Does your monthly mortgage payment include PMI? Contact us, you may be able to save money by removing your PMI.
How can a homeowner avoid bearing the expense of PMI?
With the utilization of The Homeowners Protection Act of 1998, on nearly all loans lenders are forced to automatically terminate the PMI when the principal balance of the loan equals 78 percent of the primary loan amount. Keen homeowners can get off the hook sooner than expected. The law states that, at the request of the home owner, the PMI must be abandoned when the principal amount equals just 80 percent.
Considering it can take countless years to arrive at the point where the principal is just 20% of the initial loan amount, it's necessary to know how your home has appreciated in value. After all, every bit of appreciation you've accomplished over time counts towards removing PMI. So what's the reason for paying it after the balance of your loan has dropped below the 80% mark? Your neighborhood may not be following the national trends and/or your home might have gained equity before things settled down, so even when nationwide trends forecast declining home values, you should realize that real estate is local.

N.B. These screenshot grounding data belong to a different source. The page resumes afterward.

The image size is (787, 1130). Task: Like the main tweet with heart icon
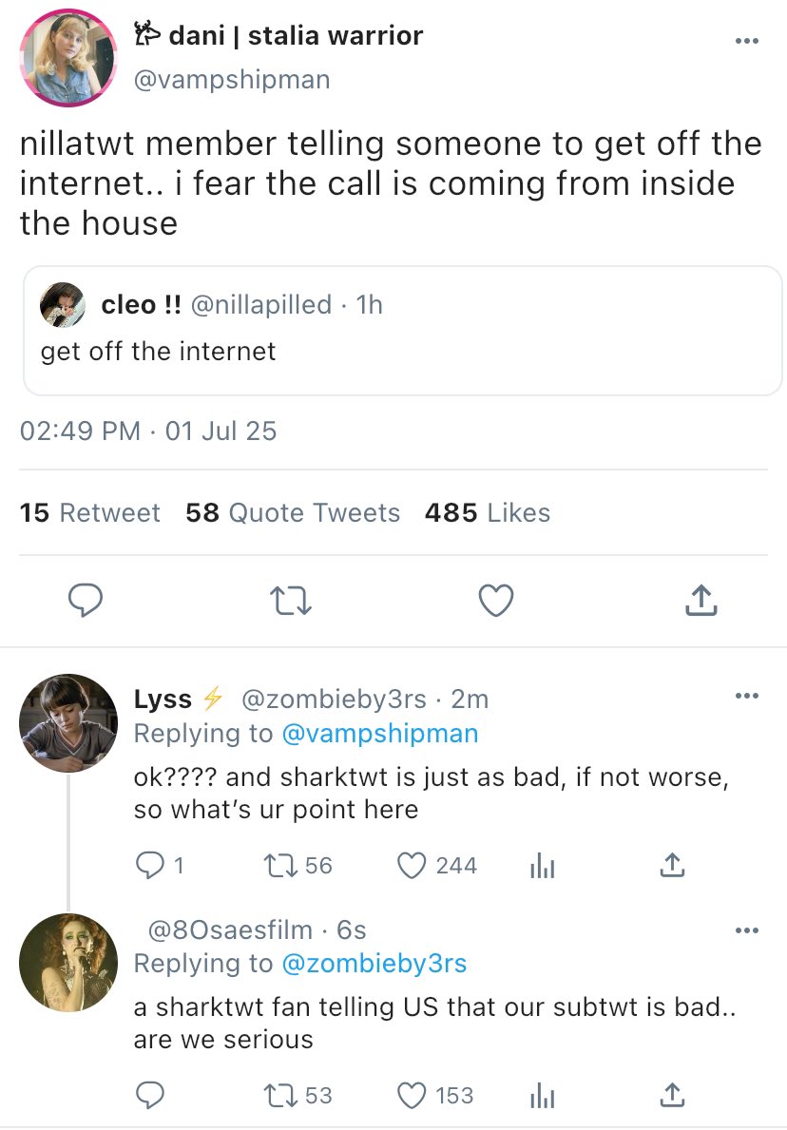click(x=495, y=599)
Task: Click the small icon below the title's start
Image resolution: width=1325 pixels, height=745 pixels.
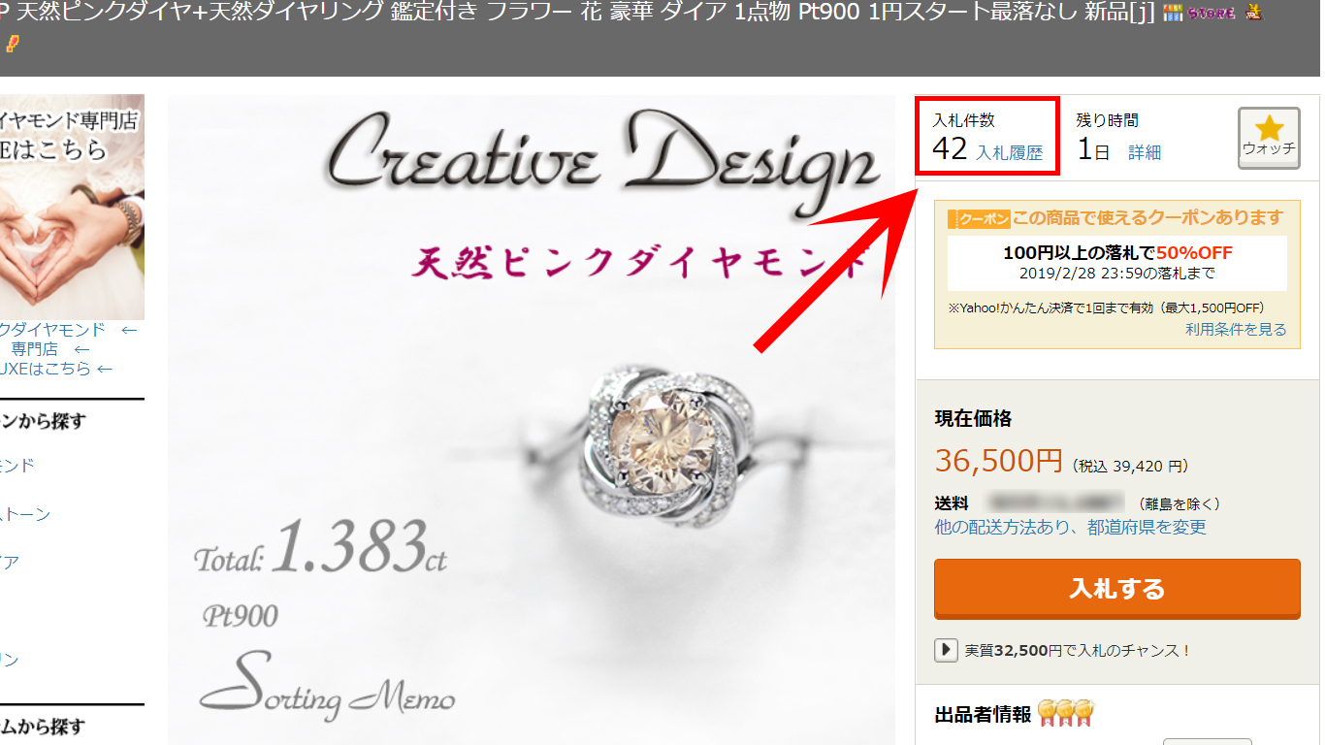Action: coord(11,43)

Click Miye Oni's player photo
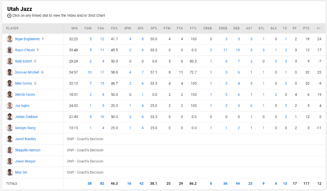(9, 172)
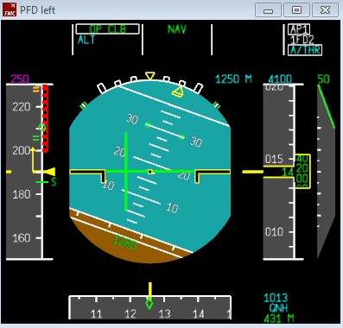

A certified, licensed real estate appraiser can help homeowners understand just when their home's equity goes over the 20% point, as it's a difficult thing to know. It's an appraiser's job to know the market dynamics of their area. At Zacour & Associates, Inc., we're experts at identifying value trends in El Paso, El Paso County and surrounding areas, and we know when property values have risen or declined. When faced with data from an appraiser, the mortgage company will generally do away with the PMI with little trouble. At which time, the home owner can enjoy the savings from that point on.